(Entries on locating words and elements)
━━━━━━━━━━━━━━━━━━━━━━━━━━━━━━

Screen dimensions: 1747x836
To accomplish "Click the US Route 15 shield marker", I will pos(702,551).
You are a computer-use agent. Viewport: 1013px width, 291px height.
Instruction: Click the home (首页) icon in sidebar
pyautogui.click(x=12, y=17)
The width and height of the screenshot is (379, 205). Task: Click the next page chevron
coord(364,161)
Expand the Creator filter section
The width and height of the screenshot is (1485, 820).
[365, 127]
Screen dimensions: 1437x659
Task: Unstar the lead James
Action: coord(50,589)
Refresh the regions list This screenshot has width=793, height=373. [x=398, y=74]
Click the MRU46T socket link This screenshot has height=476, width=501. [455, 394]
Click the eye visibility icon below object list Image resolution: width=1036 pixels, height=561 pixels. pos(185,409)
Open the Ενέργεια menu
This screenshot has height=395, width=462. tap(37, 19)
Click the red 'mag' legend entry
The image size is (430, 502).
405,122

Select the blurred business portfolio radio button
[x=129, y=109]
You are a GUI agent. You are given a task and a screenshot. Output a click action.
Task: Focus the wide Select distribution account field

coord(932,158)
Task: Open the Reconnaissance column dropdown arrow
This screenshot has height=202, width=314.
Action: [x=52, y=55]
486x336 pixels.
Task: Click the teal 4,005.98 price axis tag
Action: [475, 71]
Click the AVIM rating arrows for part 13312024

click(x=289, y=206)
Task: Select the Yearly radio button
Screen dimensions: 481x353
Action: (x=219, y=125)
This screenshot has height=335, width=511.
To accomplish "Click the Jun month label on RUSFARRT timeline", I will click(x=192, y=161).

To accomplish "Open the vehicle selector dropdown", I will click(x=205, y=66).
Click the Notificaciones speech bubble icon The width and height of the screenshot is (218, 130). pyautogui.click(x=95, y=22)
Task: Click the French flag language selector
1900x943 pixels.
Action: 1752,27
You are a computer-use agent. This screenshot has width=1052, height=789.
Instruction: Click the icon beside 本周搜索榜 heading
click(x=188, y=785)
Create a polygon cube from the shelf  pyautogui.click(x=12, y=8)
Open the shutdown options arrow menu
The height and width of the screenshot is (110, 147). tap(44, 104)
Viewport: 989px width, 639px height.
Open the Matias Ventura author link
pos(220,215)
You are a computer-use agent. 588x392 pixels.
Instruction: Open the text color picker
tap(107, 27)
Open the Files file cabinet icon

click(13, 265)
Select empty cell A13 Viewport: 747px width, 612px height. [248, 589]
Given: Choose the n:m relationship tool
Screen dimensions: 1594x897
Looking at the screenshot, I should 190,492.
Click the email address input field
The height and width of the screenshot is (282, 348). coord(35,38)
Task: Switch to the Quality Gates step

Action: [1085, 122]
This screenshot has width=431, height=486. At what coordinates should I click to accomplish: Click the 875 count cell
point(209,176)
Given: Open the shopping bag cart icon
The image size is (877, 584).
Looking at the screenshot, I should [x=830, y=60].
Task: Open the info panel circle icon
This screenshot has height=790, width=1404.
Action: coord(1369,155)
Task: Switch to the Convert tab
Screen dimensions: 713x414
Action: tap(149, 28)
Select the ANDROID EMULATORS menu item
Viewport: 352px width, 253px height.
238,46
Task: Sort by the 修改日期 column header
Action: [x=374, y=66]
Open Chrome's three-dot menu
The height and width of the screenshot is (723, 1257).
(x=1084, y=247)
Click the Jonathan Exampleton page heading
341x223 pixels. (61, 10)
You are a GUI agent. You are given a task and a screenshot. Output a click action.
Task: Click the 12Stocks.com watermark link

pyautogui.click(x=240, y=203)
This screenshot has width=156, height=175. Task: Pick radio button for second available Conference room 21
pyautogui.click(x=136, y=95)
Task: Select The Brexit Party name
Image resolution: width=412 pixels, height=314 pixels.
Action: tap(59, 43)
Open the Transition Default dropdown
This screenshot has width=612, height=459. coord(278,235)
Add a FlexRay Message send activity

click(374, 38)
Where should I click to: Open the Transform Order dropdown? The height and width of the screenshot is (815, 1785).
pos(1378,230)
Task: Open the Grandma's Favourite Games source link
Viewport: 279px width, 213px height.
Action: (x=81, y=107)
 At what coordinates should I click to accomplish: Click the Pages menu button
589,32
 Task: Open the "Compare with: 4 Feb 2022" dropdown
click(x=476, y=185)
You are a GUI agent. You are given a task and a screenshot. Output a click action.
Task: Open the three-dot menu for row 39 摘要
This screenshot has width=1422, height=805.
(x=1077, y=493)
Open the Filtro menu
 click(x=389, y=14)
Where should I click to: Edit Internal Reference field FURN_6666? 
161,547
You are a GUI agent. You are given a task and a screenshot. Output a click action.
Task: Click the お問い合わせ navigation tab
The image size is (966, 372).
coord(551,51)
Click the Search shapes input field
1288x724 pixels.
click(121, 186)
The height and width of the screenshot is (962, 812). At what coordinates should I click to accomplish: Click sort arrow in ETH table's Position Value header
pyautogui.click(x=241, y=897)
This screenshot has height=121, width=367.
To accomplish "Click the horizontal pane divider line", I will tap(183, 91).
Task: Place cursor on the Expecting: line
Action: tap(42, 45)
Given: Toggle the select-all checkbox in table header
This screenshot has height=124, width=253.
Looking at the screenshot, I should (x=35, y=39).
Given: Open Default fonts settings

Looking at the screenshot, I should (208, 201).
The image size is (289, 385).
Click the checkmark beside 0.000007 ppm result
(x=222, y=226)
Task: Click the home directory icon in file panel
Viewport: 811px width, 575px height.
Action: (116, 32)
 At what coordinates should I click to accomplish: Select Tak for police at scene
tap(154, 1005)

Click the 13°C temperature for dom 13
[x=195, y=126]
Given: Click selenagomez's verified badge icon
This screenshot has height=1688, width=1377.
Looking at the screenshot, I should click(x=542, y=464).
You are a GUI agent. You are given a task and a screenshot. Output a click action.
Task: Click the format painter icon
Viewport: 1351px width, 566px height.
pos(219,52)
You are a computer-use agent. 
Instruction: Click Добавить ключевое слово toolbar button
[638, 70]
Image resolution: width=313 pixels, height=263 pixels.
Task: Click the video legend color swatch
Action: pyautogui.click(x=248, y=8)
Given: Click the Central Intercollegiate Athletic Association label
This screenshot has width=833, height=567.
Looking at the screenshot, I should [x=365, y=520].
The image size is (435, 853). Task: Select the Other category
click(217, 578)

━━━━━━━━━━━━━━━━━━━━━━━━━━━━━━

Problem to solve: Please extract every line of the items above that contains the string "color", treating uppercase and lowercase as different.

Final result:
Instruction: Open the text color picker
Task: Click the video legend color swatch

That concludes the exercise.